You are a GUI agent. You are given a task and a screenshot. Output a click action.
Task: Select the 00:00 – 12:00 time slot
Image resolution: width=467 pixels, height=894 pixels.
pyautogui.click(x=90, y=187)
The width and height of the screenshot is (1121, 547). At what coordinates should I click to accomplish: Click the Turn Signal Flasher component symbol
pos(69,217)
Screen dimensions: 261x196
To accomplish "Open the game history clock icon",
§
## EXERCISE PROMPT
Reproduce each line of the data without any change.

## TASK SOLUTION
You are a GUI agent. You are given a task and a screenshot. Output a click action.
Task: Select the 00:00 – 12:00 time slot
Image resolution: width=467 pixels, height=894 pixels.
pyautogui.click(x=90, y=187)
The width and height of the screenshot is (1121, 547). At what coordinates should I click to accomplish: Click the Turn Signal Flasher component symbol
pos(69,217)
Screen dimensions: 261x196
To accomplish "Open the game history clock icon",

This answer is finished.